Adamsberg sacó un grueso volumen de su bolsa. Su cuarta hermana parecía haberse asignado el deber de cultivarle la mente y de complicarle la existencia. Le había metido en su equipaje un tocho de cuatrocientas páginas sobre la arquitectura pirenaica, que le importaba un rábano, con la misión de leerlo y comentarlo. Y Adamsberg sólo obedecía a sus hermanas.
– Construir en Béarn -leyó-. Técnicas tradicionales de los siglos XII y XIX.
Camille se encogió de hombros sonriendo, a la verdadera manera alerta de los colegas. Mientras el niño se quedara dormido -y sobre este punto tenía en Adamsberg una confianza plena-, las excentricidades de éste le importaban poco. Todos sus pensamientos estaban concentrados en el concierto de esa noche, un milagro que sin duda se debía a Yolande, que habría intercedido con los Poderosos.

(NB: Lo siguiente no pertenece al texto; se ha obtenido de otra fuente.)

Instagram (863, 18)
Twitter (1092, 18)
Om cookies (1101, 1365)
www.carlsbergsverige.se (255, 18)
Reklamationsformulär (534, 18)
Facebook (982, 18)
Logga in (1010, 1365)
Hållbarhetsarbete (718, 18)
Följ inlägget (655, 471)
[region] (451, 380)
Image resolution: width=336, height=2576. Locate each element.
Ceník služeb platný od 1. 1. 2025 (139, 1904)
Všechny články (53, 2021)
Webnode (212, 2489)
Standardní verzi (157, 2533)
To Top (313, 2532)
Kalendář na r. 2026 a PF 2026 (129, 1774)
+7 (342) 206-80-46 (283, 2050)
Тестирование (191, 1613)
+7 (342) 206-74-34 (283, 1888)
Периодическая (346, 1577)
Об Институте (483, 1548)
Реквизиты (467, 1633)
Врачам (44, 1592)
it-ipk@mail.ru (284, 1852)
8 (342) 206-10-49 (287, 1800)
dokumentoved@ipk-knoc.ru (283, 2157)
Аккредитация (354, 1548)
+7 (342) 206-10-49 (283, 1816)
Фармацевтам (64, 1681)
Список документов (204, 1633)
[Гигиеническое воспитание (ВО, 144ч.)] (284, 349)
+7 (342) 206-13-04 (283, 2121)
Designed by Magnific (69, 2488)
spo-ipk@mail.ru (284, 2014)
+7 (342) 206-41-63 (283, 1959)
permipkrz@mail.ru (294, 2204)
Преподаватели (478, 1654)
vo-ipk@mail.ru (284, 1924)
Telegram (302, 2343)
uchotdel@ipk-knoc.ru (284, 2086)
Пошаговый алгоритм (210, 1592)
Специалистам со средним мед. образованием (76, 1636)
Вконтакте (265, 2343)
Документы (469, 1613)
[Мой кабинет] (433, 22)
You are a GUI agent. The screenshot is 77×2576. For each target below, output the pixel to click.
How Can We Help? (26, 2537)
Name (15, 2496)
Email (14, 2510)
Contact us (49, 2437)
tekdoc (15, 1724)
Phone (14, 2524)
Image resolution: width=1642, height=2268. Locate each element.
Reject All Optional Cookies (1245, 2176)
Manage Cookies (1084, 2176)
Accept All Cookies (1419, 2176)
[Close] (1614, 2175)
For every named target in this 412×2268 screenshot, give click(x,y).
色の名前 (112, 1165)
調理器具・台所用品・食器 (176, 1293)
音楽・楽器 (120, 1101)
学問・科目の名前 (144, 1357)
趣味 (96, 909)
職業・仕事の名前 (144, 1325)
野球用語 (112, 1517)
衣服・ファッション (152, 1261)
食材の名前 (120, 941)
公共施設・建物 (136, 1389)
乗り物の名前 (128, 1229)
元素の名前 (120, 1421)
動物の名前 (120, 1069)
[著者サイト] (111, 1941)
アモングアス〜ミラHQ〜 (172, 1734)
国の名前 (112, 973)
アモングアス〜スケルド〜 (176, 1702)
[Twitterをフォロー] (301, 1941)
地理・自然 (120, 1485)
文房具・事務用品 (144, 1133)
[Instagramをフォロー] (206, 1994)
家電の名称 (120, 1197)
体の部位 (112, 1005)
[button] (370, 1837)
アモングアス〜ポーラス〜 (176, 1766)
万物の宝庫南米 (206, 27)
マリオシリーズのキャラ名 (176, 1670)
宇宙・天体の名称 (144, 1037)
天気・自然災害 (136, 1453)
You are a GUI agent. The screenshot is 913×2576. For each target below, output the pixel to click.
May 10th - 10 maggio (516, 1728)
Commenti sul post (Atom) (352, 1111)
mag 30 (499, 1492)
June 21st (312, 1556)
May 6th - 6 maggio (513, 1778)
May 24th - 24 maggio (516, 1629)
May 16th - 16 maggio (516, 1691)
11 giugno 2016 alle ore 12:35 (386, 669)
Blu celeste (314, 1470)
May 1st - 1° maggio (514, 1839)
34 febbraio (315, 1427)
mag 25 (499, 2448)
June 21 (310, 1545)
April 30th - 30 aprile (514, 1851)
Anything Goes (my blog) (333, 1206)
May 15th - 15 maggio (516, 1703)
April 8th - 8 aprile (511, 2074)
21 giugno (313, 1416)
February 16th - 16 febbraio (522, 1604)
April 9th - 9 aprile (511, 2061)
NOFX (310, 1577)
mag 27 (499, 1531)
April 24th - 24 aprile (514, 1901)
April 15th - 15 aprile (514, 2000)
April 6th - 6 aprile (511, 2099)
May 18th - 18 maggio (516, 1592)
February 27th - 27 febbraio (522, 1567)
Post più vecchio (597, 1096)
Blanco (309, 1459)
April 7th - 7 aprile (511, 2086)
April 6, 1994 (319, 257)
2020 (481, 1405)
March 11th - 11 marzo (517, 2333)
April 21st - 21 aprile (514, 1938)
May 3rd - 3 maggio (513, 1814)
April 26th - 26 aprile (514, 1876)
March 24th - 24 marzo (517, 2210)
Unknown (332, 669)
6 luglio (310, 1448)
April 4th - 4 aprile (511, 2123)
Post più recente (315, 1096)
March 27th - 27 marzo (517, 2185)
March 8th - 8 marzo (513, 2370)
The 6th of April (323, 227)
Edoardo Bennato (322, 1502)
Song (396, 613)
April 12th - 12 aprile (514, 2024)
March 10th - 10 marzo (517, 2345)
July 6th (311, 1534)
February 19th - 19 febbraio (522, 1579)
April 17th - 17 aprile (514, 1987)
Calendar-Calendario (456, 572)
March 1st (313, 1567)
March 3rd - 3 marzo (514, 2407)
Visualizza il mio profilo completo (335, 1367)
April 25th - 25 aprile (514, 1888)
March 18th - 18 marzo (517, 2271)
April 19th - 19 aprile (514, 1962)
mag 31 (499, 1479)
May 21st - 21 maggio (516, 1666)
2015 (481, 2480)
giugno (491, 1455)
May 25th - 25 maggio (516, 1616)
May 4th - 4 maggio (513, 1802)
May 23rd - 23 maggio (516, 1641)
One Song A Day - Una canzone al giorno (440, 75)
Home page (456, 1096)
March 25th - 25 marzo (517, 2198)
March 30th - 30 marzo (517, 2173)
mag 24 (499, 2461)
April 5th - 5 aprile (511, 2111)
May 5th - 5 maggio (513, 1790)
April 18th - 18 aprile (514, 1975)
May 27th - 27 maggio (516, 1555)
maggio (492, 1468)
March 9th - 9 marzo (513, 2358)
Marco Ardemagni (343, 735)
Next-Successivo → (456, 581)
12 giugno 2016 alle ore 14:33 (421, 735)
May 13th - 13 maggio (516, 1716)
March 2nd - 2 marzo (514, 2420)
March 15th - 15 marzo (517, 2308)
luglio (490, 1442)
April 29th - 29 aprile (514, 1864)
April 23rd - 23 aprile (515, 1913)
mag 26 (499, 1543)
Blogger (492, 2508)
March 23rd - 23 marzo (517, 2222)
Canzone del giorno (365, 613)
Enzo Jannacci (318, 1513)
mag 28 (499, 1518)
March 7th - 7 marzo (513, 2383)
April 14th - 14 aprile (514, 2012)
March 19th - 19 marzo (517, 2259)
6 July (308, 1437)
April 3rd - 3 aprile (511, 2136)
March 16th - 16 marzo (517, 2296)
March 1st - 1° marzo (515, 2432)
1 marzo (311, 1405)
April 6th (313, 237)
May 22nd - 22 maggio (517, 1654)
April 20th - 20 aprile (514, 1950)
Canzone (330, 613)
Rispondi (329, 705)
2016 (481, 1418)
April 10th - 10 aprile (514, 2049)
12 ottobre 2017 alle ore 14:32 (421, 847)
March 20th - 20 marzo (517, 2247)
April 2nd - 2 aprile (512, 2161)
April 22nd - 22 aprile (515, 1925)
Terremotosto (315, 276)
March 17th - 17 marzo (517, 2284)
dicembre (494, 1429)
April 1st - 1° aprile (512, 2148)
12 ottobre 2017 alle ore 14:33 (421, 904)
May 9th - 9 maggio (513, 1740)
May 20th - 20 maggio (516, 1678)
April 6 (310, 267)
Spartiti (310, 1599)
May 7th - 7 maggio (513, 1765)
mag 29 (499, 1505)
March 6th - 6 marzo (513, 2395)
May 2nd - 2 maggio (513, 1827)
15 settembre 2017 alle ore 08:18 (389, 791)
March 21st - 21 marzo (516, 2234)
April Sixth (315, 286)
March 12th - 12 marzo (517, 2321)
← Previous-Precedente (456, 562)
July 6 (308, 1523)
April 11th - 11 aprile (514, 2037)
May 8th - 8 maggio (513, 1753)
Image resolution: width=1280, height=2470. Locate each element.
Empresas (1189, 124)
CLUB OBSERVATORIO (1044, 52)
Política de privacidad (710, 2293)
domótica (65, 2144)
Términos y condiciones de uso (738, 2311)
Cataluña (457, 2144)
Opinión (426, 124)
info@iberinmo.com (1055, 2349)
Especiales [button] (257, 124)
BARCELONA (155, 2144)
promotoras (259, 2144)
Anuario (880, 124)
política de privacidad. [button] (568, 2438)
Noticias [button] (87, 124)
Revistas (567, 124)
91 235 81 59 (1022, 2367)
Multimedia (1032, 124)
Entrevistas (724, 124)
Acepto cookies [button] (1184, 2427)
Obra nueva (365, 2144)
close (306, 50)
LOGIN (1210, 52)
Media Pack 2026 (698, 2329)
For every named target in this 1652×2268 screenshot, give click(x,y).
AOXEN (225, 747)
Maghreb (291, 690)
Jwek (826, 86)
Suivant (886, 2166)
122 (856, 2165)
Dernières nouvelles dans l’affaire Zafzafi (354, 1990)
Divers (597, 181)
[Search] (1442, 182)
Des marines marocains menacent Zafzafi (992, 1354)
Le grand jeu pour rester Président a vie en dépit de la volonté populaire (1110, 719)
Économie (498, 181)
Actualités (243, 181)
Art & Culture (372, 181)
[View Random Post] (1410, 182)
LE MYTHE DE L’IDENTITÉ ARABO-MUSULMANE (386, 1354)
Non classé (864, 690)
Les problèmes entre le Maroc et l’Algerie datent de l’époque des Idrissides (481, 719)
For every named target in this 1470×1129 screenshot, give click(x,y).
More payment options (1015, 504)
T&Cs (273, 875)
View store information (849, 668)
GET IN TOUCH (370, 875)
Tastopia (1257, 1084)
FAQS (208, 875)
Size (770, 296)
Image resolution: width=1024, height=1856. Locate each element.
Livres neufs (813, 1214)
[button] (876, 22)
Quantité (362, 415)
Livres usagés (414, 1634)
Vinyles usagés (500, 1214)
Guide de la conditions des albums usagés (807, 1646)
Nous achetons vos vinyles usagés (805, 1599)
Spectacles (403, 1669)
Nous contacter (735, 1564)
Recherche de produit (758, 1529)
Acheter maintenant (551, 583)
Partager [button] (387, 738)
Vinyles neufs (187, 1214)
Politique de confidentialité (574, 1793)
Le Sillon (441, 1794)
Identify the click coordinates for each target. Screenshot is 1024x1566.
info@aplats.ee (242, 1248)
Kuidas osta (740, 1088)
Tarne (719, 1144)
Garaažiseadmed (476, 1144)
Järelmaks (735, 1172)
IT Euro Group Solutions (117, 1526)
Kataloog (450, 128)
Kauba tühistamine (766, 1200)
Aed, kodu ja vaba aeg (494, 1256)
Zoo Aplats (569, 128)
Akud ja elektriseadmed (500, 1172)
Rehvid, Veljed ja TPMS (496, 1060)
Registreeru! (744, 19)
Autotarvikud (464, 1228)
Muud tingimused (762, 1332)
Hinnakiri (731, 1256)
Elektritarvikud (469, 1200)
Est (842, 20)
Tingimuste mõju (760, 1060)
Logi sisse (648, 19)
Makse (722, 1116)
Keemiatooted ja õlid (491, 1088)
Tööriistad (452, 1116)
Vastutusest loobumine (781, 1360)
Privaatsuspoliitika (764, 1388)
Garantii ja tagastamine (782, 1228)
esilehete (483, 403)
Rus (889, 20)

– Le gusta -dijo Adamsberg.
– Bueno, ¿por qué no?
Ni una crítica, ni una ironía. La nada blanca del auténtico colegueo.
Una vez solo, Adamsberg examinó a su hijo, que lo miraba sosegadamente, si es que podía emplearse esa palabra para un bebé de nueve meses. La concentración del niño en no se sabe qué otra parte, su indiferencia hacia los pequeños sinsabores, incluso su plácida ausencia de deseos, le resultaban inquietantes por lo afines que las sentía. Eso sin mencionar las cejas marcadas, la nariz que se anunciaba potente, un rostro tan poco corriente en todo que se le habría podido echar dos años más. Thomas Adamsberg prolongaba la línea paterna, y eso no era lo que el comisario había esperado de él. Pero mediante ese parecido el comisario empezaba a vislumbrar, a borbotones, a sobresaltos, que ese niño procedía realmente de su cuerpo.